Task to complete:
Reproduce word for word the lines of the records below, starting at the line that contains "Click the orange SQL Query 4 data source icon" and stopping after the line that contains "Action: 428,21". Omit the pictures from your answer.

(Extracted records)
----------------
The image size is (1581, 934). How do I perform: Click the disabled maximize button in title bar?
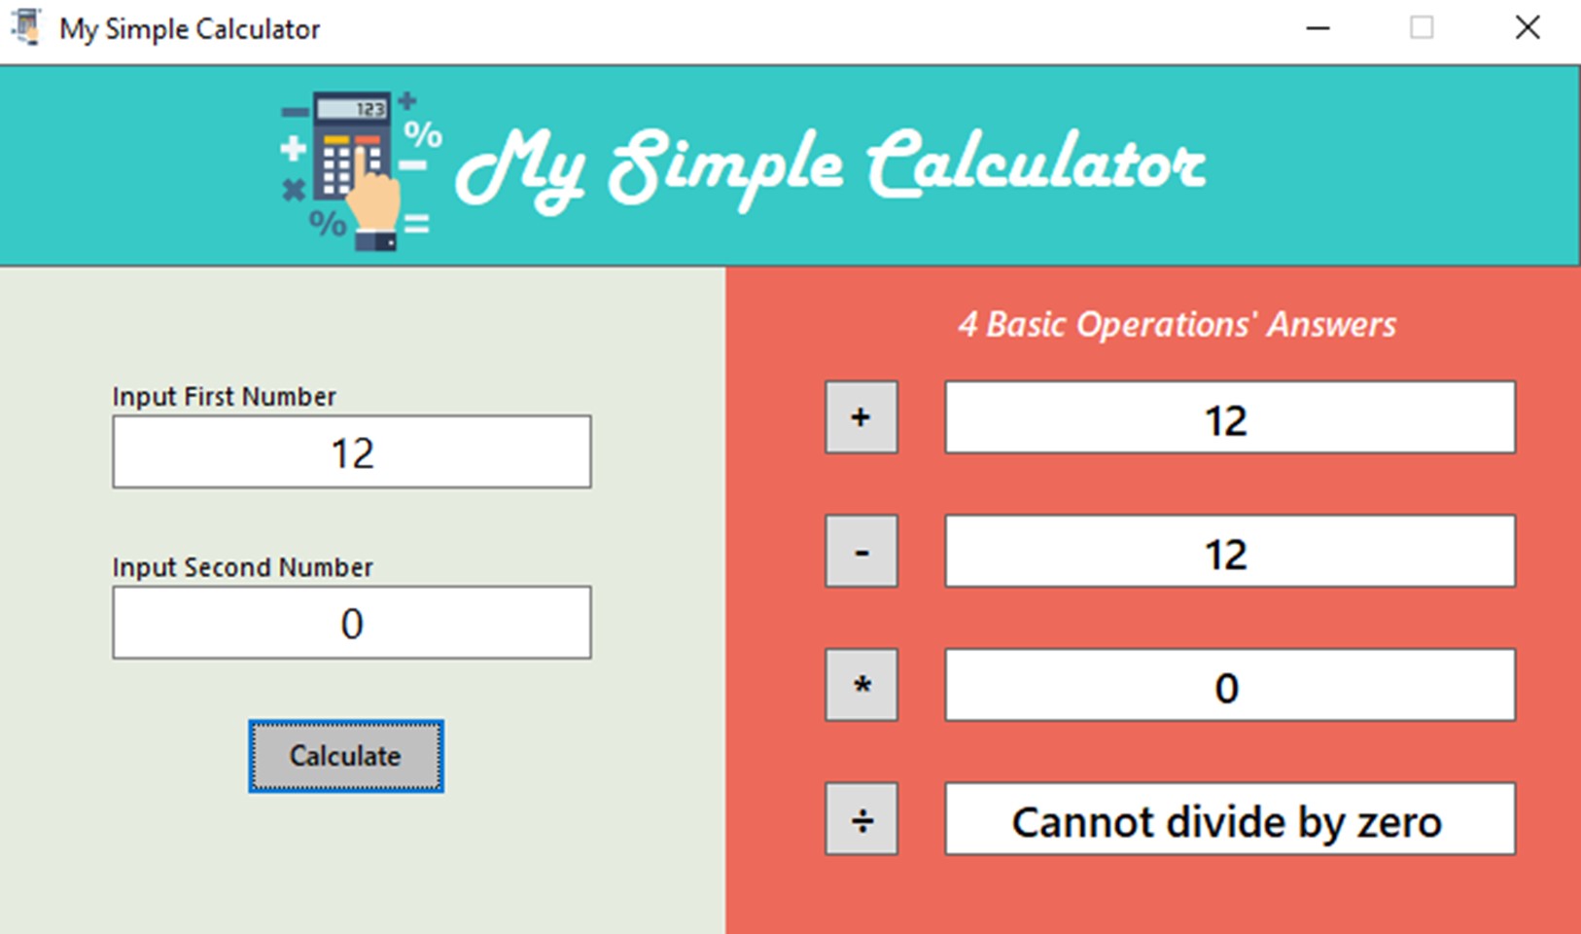coord(1422,28)
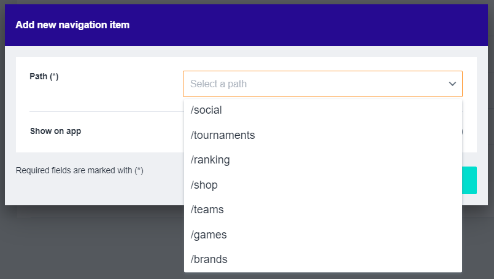Image resolution: width=494 pixels, height=279 pixels.
Task: Click the "Add new navigation item" title
Action: pos(72,25)
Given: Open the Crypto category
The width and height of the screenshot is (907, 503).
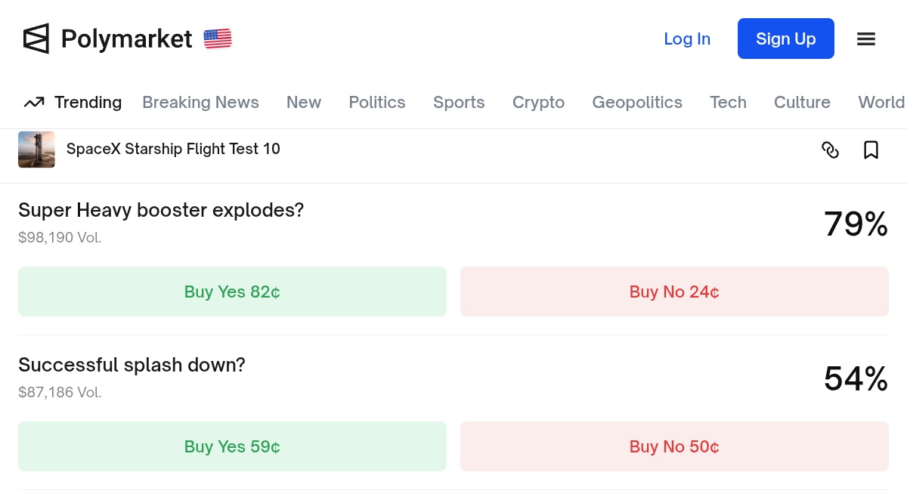Looking at the screenshot, I should [538, 102].
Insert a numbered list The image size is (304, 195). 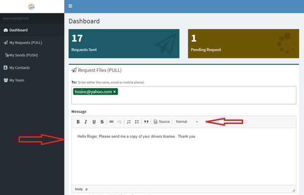tap(129, 122)
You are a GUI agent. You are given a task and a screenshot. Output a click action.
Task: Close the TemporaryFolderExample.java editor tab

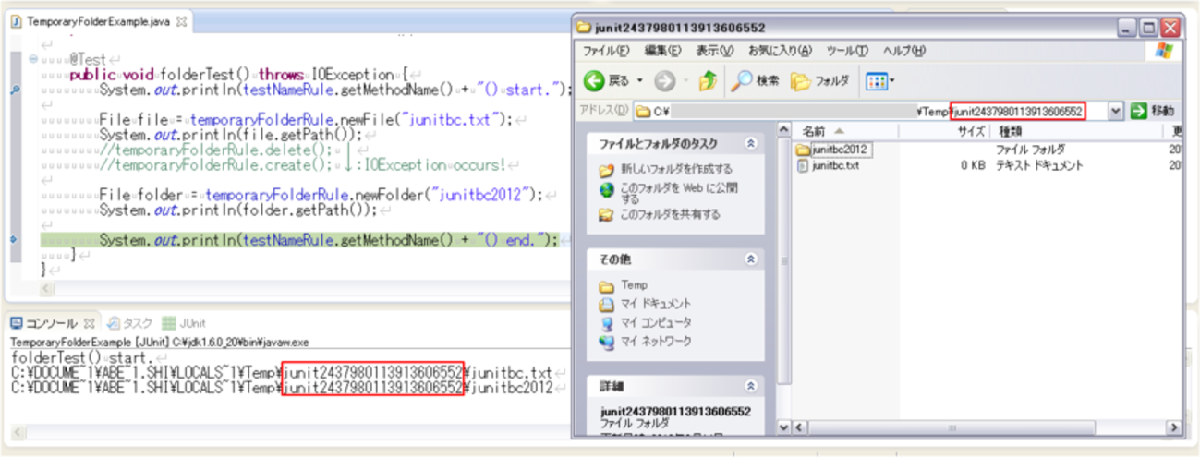tap(181, 20)
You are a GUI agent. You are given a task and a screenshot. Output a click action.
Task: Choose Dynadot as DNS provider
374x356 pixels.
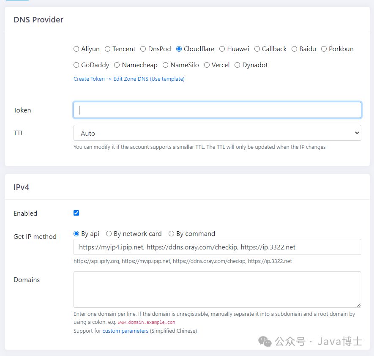pos(238,65)
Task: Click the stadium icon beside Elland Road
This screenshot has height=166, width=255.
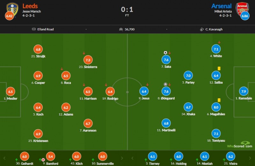Action: tap(33, 29)
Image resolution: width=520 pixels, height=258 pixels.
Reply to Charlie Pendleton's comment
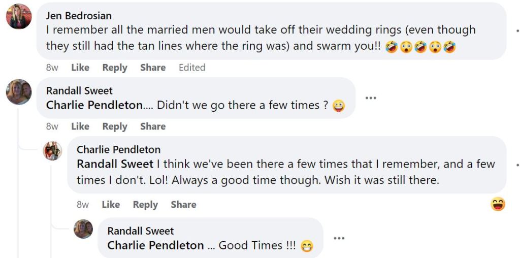coord(145,205)
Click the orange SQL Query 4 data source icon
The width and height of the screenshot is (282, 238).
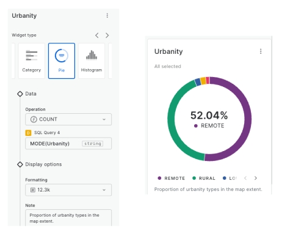click(28, 133)
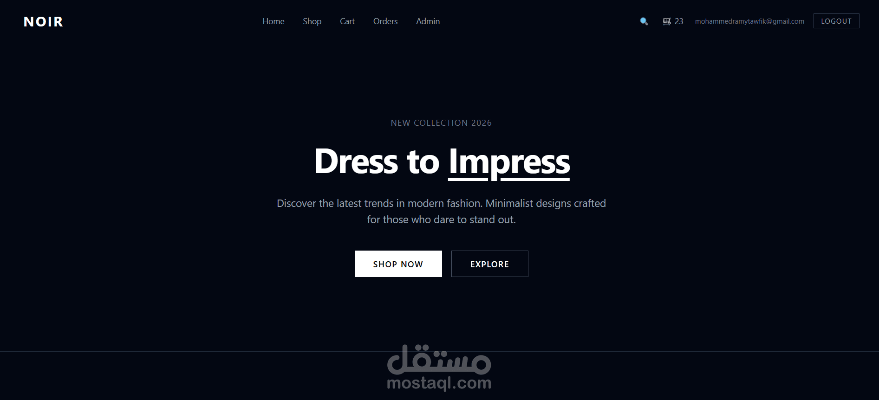The width and height of the screenshot is (879, 400).
Task: Open the Admin navigation link
Action: 428,21
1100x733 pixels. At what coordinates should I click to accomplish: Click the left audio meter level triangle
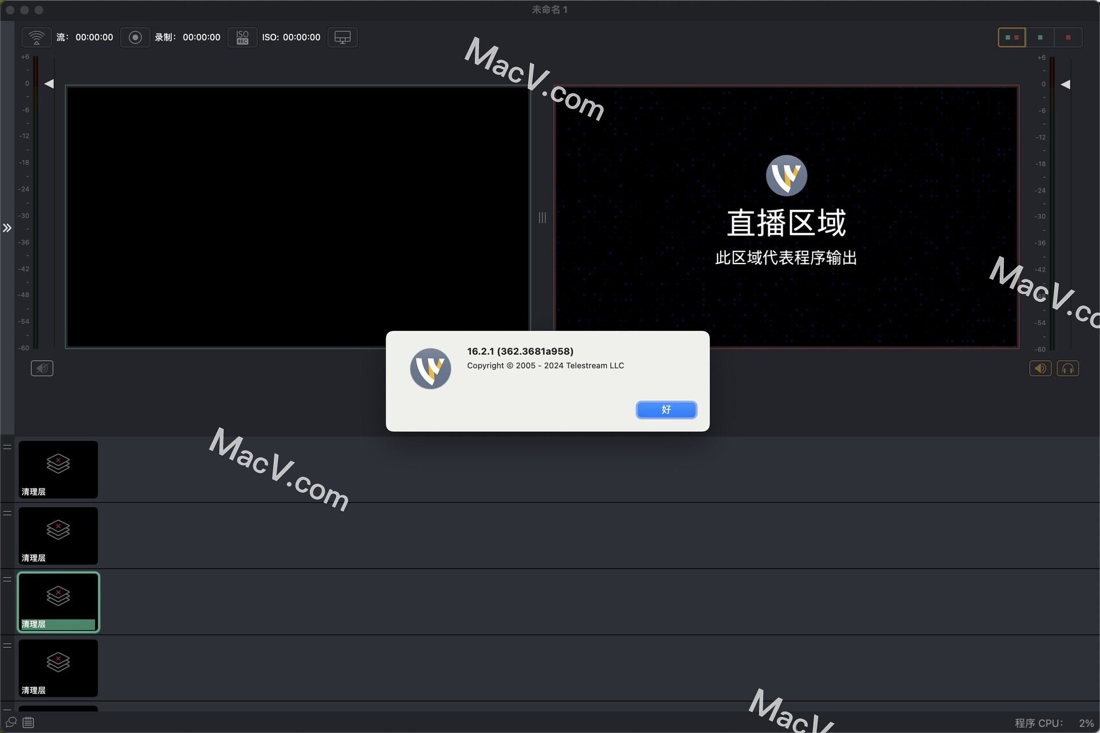tap(49, 84)
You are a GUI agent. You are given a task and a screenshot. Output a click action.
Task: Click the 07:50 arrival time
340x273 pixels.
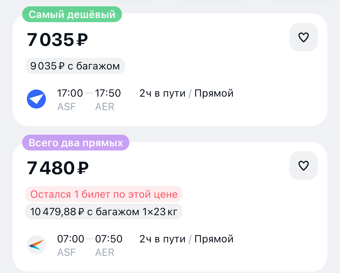pos(109,239)
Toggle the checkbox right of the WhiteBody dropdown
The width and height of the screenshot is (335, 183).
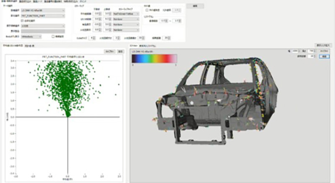(52, 36)
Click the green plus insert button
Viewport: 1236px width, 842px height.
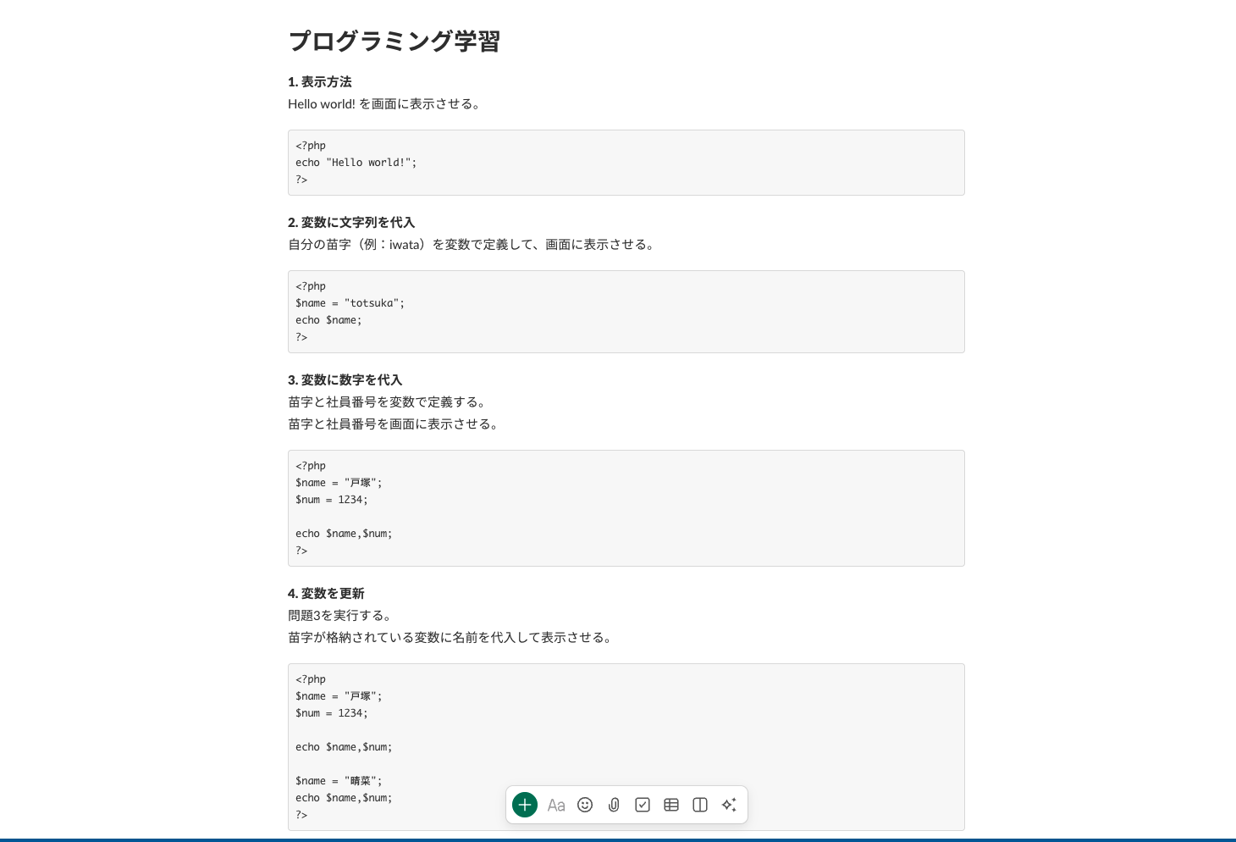click(x=525, y=805)
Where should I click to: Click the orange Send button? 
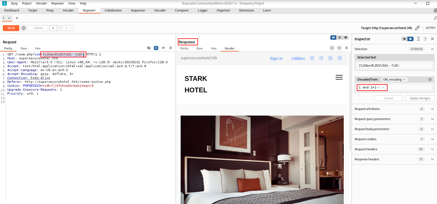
----------------
Solution to this task:
Click the orange SQL Query 4 data source icon
The width and height of the screenshot is (282, 238).
click(28, 133)
The width and height of the screenshot is (879, 400).
Task: Open the Admin navigation link
Action: 428,21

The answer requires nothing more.